Three years is a long time in politics. A lot can be achieved in that time despite being the ruling party in the world’s largest democracy with an underlying sentiment of cynicism on any change being implemented successfully. In fact, if you quiz India’s media on Modi’s success the response would be highly polarised.
The latest measure of Modi’s success can be gauged through his party’s (BJP) landslide victory at the polls on the weekend. The BJP won approximately 325 of 403 assembly seats in a state election of significance in Uttar Pradesh (UP), India’s most populous state, with over 200 million people. UP sends 80 legislators to the 545-seat parliament, positioning Modi well at the next national election campaign in 2019.
The result is a stunning endorsement of Modi’s popularity, reform initiative and hard-line towards addressing the issues India grapples with such as poverty, corruption and lack of a mandate to execute politically. It also indicates that Modi’s well discussed Demonetisation initiative launched late in 2016, cancelling 86% of India’s high value notes, did little to impact the growing sentiment towards Modi as the leader who can shape India’s future and improve global perception.

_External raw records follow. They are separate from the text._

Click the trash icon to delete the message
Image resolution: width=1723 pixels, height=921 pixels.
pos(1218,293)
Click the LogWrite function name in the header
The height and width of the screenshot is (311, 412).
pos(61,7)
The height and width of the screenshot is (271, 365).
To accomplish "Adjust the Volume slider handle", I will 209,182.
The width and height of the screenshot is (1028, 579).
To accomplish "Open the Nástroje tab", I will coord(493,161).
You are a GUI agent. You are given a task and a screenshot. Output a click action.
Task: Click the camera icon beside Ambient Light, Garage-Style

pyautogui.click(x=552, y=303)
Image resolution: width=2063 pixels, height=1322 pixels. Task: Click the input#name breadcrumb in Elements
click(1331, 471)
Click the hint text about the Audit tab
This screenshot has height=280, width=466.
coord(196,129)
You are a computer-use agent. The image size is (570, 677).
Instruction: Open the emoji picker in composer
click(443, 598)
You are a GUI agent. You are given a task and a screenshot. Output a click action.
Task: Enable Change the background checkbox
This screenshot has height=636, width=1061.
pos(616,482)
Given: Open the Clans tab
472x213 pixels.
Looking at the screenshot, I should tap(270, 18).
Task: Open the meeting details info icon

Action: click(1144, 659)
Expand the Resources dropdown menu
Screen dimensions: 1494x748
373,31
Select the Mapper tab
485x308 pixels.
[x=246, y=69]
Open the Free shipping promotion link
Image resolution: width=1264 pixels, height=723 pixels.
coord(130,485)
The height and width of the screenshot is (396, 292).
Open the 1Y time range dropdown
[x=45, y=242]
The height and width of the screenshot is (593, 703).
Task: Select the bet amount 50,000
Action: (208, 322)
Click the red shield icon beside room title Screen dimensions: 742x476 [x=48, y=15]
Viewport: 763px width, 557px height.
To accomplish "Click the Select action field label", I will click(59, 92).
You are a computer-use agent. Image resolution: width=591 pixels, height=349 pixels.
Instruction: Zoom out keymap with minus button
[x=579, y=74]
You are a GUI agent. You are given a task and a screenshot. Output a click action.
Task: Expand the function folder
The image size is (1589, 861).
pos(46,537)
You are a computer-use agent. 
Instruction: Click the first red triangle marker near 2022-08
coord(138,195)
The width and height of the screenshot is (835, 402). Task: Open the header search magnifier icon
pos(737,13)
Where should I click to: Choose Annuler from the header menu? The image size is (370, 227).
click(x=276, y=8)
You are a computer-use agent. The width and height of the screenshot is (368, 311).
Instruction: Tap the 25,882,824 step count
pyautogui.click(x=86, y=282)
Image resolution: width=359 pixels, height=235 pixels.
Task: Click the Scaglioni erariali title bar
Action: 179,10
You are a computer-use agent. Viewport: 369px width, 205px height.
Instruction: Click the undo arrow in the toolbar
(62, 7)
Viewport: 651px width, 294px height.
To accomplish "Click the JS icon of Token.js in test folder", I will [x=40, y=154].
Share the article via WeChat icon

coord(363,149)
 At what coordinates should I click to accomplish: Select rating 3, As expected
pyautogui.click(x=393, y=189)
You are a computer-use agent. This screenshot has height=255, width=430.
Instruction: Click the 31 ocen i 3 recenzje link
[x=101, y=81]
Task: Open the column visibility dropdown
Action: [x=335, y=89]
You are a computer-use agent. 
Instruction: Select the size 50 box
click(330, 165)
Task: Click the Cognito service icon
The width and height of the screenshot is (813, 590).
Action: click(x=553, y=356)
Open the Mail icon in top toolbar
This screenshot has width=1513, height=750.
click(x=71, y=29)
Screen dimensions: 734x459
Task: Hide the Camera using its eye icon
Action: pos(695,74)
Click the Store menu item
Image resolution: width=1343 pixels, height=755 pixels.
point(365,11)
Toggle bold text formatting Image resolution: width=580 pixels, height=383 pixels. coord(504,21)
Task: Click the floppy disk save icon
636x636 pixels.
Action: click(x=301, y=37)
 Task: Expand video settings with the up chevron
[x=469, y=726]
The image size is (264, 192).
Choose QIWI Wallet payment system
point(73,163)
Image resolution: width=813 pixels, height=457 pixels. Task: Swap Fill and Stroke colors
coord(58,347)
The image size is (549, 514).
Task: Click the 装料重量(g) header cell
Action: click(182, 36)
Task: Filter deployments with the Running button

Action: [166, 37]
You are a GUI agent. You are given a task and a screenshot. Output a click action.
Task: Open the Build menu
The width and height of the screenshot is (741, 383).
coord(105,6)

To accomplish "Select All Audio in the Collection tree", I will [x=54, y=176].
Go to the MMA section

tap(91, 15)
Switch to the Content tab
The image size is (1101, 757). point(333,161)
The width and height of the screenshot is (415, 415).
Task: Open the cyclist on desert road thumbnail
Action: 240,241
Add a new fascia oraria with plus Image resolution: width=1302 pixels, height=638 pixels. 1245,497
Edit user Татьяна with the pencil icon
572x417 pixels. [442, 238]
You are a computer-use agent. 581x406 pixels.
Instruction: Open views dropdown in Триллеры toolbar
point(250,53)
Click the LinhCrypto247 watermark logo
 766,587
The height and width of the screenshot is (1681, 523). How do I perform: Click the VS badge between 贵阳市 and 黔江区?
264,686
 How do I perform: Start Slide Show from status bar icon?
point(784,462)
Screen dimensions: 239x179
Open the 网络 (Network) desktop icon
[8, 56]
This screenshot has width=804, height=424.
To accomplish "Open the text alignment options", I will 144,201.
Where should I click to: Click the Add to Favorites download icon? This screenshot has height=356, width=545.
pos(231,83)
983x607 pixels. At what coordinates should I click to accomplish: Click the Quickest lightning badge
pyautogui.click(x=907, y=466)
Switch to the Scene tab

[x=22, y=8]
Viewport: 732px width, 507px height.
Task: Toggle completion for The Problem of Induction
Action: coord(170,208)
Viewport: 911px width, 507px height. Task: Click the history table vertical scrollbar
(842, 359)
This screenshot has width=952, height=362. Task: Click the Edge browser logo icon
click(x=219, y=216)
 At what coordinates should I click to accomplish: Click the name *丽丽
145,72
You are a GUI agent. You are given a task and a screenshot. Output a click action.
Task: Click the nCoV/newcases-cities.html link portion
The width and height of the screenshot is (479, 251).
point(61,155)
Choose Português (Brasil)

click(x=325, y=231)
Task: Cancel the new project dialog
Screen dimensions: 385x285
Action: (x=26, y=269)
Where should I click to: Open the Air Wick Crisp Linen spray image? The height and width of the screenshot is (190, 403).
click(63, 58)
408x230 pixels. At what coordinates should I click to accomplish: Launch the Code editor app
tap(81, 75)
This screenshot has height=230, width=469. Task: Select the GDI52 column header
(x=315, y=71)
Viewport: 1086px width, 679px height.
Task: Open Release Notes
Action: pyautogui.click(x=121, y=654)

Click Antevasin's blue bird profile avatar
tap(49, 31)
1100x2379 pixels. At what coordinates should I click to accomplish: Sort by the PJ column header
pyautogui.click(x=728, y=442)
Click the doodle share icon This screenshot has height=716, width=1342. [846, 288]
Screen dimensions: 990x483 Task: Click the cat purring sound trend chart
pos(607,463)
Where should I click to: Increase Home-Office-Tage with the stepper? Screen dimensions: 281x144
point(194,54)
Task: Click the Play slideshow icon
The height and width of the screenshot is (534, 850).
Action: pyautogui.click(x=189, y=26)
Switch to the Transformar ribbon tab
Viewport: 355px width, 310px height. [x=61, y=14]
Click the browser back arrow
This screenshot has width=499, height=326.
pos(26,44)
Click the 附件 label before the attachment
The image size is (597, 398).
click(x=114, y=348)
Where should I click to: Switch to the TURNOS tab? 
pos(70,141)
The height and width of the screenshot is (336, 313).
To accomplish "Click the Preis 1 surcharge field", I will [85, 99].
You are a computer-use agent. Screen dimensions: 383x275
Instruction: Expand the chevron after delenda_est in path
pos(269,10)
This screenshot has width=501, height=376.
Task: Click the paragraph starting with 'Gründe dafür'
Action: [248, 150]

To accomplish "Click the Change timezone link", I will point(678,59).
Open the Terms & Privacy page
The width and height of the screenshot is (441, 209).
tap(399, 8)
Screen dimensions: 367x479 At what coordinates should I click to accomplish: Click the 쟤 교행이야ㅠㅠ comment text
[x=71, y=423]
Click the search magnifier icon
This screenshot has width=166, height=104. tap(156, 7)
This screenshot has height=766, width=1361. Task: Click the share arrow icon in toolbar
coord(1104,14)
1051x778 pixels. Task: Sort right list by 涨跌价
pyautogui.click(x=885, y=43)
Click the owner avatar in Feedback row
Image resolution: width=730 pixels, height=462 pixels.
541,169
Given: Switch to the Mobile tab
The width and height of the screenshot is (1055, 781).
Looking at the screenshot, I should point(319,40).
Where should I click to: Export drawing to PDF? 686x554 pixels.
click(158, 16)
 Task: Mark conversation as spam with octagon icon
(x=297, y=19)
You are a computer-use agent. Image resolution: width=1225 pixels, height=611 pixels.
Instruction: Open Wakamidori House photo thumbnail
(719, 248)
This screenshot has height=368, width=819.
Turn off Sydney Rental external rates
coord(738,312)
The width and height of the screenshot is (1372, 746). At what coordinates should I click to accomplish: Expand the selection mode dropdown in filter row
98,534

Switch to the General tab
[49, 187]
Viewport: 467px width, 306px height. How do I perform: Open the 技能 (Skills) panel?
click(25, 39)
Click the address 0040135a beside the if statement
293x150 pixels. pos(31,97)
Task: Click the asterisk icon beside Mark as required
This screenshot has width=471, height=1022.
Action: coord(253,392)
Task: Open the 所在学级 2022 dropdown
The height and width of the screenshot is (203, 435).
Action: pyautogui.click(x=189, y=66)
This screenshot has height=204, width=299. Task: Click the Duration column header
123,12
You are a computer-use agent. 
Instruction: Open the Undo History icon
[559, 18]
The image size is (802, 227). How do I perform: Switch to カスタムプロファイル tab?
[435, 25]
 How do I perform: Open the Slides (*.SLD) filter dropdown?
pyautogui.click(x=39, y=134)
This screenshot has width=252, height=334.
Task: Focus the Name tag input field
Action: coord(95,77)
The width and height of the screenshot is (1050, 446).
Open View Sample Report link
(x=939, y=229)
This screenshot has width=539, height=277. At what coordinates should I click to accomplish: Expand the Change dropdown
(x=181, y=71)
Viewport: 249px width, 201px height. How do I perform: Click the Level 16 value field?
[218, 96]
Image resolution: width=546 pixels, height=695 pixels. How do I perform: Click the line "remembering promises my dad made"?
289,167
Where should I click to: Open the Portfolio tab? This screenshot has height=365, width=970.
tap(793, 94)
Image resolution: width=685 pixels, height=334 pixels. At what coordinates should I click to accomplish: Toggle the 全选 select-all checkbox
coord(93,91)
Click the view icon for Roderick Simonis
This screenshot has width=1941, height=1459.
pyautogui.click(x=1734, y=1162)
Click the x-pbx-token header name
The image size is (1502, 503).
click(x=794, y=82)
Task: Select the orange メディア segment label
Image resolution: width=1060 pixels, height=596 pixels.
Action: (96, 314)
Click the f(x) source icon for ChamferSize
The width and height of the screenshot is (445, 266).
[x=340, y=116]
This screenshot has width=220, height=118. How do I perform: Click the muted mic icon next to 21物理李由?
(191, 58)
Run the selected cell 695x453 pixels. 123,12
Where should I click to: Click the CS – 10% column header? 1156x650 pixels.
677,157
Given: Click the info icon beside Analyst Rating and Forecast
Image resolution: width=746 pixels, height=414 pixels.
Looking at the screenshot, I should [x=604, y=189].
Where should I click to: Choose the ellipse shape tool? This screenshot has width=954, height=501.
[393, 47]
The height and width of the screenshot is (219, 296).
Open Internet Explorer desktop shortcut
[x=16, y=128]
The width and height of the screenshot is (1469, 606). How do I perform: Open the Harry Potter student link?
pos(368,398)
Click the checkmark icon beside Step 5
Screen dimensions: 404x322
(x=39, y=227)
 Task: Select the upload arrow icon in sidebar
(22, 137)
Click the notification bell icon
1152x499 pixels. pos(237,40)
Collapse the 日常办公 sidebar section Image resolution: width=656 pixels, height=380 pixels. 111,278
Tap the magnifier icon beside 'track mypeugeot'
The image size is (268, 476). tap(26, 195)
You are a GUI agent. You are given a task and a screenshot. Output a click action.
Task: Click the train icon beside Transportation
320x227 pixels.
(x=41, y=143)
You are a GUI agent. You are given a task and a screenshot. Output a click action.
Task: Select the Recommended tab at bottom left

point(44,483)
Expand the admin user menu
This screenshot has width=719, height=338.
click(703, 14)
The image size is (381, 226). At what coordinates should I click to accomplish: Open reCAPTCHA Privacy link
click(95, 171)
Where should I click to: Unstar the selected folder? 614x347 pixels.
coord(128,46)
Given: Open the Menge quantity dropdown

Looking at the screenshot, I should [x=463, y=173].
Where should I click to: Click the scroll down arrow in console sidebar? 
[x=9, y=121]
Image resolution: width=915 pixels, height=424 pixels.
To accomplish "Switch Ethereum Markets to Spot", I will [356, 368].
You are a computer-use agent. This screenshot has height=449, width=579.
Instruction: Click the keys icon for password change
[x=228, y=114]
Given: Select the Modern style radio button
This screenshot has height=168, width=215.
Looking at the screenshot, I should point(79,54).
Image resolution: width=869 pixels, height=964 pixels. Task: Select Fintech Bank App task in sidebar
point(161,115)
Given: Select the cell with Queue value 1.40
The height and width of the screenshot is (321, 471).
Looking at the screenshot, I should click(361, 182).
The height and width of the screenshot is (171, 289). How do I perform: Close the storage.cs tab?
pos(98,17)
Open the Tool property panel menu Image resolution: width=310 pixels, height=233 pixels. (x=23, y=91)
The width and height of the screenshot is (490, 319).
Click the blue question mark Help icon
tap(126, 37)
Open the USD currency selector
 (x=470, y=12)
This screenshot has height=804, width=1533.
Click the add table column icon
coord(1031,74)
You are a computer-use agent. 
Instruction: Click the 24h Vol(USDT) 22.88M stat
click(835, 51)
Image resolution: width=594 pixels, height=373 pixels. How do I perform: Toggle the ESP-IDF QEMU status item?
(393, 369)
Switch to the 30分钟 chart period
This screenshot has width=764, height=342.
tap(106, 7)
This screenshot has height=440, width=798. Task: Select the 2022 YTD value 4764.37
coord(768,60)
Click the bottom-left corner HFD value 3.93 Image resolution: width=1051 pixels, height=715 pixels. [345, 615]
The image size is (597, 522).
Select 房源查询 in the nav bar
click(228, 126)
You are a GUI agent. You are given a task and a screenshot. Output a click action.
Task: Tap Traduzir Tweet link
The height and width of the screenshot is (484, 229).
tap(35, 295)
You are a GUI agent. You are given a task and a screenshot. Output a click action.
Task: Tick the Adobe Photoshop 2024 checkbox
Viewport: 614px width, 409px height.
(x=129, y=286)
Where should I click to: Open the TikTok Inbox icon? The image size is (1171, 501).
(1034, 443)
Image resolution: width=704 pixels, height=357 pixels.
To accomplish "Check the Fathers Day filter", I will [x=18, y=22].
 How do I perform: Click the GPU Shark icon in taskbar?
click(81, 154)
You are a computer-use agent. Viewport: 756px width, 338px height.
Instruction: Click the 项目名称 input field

Modi’s scorecard since being elected in 2014 showcases the following:
- Passing GST through the lower and upper house for implementation in 2H17
- Reform initiatives such as Housing for all, Make-in-India, Smart Cities, Electrification, Swachh Bharat (cleaner India), Skill India, Digital India
- Demonetisation which focused on reducing the usage of cash for payments
- Increasing political popularity, particularly is significant states like UP. This should lead to a majority in both the Lower House (already in place) and the Upper House.
It remains to be seen whether Modi Government now takes on the challenge of broader market reforms like labour laws and land ownership, which if it can be addressed, would really open the doors to more significant foreign investment. Given the likelihood of a second term increasing (2019-2024), it is expected that we could be in for more bold decision making and greater follow through on reforms already commenced.
Whilst Indian equities may appear expensive to the naked eye at 18x FY18 earnings (12 months forward), we are likely to see a positive re-rating based on the fact that private investment and capex will benefit from improving sentiment and greater continuity from BJP’s execution. In our view this is likely to lead to an increase in the “e” component of the P/e, pushing prices upwards based on fundamental earnings growth – now that’s rare in a global equity market today that requires share buybacks and broader capital management to support its price.
India Avenue’s view:
We see the election victory by Modi’s BJP party as a clear sign that there is great belief on his political execution and moral authority. This sets the tone for another victory in 2019 at the National Elections, allowing the party a significant period to execute on its promises.
Regardless of the starting point, we foresee three to five years of strong equity market returns henceforth given a more unified India under the Modi Government. Since Demonetisation local investors have also focused significantly on equity markets given the challenges of Property and Gold investing as well as falling interest rates.